Goal – Echo, word for word, the part of the listing that opens with the line containing "Given: Toggle the" and runs through the end of the listing.

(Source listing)
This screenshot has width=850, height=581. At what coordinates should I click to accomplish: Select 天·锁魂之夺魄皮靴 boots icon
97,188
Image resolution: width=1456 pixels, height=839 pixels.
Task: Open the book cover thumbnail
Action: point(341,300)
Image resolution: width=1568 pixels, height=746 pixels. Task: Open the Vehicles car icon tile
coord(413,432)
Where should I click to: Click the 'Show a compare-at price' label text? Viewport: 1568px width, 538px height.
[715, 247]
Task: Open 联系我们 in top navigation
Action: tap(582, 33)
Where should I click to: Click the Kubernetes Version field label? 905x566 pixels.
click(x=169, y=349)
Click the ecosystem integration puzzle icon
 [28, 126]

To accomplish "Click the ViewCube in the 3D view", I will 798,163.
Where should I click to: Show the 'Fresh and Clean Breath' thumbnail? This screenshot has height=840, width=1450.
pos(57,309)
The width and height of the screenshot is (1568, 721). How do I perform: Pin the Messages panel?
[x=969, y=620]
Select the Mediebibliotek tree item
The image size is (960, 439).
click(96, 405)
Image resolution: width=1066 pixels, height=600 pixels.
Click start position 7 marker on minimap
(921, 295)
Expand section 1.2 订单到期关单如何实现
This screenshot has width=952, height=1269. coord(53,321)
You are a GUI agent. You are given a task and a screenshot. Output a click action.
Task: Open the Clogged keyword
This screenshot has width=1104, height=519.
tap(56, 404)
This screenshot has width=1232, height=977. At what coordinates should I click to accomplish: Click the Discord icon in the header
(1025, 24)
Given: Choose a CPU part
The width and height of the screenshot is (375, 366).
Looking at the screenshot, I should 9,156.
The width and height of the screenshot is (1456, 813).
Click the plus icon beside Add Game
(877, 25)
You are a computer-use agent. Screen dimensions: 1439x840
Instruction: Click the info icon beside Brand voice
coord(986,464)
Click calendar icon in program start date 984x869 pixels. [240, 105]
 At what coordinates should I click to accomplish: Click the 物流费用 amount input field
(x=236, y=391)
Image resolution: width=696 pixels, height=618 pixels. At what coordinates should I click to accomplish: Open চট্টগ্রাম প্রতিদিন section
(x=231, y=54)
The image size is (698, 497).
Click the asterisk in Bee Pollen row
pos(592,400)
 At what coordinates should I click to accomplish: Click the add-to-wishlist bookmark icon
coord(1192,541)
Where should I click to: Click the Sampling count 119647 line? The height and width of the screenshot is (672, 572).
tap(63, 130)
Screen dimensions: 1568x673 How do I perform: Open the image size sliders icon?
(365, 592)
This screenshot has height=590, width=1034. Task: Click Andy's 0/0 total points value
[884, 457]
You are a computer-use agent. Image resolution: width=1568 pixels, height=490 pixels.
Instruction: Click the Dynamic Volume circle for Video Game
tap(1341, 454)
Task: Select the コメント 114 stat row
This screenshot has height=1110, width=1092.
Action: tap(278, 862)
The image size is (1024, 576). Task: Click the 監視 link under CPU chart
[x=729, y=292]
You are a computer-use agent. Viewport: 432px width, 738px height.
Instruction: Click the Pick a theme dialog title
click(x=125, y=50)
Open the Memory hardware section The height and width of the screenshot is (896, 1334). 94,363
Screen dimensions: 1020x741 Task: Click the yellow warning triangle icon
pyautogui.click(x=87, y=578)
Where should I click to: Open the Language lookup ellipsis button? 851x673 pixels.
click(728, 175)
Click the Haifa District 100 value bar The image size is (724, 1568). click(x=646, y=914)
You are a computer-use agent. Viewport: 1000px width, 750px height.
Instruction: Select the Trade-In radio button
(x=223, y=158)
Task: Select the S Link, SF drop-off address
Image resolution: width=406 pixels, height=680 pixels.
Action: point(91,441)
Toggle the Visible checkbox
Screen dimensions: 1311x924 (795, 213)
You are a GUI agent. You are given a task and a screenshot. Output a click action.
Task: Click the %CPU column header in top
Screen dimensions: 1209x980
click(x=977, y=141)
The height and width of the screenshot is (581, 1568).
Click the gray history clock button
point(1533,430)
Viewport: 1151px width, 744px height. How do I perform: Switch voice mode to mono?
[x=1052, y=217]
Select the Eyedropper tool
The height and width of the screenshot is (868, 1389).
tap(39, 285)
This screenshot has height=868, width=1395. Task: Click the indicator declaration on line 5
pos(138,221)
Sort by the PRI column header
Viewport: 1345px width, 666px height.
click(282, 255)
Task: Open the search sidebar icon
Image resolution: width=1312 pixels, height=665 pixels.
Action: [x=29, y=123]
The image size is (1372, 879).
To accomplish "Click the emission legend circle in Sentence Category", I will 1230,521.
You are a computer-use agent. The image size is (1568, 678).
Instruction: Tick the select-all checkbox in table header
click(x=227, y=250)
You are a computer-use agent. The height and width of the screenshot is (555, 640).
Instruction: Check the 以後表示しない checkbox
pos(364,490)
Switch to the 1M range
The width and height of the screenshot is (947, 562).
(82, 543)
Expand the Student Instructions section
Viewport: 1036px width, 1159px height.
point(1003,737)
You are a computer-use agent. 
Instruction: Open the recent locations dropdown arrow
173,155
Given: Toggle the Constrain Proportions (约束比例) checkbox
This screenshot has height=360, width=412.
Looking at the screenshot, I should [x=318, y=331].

Final result –
Given: Toggle the Constrain Proportions (约束比例) checkbox
This screenshot has height=360, width=412.
Looking at the screenshot, I should [x=318, y=331].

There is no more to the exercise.